___ DATA TO PROCESS

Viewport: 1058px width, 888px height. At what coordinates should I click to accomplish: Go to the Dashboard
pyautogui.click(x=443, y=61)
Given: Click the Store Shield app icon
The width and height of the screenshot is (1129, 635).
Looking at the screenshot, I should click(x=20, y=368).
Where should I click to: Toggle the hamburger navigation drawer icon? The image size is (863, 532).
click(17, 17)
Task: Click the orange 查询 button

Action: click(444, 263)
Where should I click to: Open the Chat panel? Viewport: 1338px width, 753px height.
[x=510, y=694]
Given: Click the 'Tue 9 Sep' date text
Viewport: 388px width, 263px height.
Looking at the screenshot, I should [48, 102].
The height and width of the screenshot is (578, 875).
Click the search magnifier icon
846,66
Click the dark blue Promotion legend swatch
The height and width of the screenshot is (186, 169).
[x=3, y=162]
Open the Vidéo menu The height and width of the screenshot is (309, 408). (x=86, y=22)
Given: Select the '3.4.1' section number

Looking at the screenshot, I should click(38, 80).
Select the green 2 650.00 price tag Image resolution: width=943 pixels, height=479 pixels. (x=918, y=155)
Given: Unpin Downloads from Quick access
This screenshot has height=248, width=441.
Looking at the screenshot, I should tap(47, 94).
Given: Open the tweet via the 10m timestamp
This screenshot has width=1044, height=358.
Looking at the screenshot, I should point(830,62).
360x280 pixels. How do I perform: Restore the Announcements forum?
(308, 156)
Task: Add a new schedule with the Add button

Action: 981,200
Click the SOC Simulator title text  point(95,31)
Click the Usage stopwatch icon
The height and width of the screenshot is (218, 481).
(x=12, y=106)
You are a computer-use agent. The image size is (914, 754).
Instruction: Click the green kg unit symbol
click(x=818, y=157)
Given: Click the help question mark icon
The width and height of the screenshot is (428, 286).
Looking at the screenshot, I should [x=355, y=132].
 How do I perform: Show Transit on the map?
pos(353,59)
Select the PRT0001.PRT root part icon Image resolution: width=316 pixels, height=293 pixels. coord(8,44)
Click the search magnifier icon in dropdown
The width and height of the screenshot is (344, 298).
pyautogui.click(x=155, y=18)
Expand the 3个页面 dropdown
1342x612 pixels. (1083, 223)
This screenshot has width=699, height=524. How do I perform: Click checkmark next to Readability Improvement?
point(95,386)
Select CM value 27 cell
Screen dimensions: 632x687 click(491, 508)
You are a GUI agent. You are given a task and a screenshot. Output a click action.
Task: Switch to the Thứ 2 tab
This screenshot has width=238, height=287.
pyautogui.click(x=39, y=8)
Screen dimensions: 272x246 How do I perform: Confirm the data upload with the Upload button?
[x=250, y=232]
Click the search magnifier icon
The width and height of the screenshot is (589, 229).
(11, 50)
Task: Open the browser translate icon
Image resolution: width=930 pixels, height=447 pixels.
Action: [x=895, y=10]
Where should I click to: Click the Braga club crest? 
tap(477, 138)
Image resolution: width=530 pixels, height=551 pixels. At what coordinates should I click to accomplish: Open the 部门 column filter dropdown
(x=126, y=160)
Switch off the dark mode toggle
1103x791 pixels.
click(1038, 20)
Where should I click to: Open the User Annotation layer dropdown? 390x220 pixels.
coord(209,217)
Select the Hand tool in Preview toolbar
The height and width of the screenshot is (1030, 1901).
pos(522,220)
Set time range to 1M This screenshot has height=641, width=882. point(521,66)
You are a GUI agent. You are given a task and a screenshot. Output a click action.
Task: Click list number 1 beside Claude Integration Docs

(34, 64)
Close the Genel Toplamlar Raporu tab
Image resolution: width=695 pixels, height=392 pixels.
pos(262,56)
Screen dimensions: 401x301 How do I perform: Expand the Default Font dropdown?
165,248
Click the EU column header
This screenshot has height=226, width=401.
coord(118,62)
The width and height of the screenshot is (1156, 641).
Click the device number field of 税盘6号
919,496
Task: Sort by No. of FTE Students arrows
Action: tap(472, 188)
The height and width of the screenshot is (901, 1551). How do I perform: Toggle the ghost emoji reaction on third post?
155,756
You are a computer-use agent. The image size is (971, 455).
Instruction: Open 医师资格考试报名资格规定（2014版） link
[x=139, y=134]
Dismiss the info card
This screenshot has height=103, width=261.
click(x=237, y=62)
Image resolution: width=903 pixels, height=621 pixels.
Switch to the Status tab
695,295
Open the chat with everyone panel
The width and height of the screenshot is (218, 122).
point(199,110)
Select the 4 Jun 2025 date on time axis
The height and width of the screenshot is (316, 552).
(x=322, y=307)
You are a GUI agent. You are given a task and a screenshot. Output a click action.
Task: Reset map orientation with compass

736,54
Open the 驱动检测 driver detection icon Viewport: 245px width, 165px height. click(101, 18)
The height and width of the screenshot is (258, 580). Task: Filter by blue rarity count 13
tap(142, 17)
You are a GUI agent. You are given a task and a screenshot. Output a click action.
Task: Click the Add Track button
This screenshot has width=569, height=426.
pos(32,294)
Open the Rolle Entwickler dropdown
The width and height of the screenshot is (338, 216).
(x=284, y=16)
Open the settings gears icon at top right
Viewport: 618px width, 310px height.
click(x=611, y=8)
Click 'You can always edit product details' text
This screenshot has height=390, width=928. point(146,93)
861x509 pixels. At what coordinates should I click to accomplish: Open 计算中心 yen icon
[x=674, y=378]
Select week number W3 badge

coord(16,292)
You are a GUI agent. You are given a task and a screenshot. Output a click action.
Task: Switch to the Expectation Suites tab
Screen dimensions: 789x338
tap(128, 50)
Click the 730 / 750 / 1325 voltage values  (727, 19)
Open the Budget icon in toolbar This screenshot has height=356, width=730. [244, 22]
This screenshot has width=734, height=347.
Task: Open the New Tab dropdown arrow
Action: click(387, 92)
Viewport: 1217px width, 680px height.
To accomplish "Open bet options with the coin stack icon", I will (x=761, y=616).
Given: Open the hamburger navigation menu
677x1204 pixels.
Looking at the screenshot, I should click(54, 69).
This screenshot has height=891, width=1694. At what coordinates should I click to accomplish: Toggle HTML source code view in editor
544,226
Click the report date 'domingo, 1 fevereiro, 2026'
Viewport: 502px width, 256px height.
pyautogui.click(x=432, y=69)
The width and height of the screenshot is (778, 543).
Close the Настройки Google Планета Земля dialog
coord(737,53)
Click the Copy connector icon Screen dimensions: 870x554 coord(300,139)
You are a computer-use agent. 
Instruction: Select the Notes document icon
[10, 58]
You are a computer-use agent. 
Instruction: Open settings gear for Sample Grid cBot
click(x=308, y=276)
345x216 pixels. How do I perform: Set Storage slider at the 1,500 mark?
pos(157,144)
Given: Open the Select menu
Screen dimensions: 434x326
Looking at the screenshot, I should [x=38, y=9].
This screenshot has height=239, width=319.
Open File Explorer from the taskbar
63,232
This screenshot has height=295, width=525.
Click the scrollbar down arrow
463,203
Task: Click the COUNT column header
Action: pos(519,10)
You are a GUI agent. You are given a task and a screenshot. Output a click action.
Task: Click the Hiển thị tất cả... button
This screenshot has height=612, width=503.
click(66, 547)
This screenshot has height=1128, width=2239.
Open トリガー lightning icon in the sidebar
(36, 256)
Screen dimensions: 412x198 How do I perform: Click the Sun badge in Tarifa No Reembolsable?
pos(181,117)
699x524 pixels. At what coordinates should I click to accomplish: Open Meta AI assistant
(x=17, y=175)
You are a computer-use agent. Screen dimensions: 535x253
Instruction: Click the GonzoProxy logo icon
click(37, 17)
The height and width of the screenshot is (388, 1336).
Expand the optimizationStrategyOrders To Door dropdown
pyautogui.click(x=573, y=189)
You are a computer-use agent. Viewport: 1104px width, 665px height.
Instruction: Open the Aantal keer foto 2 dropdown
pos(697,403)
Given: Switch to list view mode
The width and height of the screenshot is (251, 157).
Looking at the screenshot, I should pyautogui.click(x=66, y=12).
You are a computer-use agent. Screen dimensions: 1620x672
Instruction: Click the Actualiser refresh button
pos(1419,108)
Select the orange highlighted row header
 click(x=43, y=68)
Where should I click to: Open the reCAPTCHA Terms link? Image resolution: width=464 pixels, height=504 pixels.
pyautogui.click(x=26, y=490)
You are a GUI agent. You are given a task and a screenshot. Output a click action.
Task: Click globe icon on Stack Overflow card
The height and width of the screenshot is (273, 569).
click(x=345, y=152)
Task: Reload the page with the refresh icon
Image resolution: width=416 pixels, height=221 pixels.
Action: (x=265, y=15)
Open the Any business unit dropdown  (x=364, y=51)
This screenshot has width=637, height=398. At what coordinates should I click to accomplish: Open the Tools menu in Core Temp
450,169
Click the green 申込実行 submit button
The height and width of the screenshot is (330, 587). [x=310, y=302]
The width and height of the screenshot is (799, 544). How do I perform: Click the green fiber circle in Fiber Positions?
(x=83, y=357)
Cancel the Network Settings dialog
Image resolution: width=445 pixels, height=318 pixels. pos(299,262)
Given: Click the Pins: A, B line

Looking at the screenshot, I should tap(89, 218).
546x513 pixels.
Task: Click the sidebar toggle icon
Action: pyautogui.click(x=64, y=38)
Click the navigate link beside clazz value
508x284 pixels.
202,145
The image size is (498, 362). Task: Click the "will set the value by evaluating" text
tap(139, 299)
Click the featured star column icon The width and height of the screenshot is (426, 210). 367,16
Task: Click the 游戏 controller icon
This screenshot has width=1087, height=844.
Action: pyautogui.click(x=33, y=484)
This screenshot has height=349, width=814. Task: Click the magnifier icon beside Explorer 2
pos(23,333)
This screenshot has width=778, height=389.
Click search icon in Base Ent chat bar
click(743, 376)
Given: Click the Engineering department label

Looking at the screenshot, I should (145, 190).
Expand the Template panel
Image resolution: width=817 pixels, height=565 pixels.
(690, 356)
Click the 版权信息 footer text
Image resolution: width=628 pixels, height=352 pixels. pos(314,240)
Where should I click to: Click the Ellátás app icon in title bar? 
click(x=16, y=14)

______

ACTION ITEM:
Among the lines of the data, some may include "mode" as a word or string; report how many, and nothing else.

SOLUTION FOR THIS PROBLEM:
2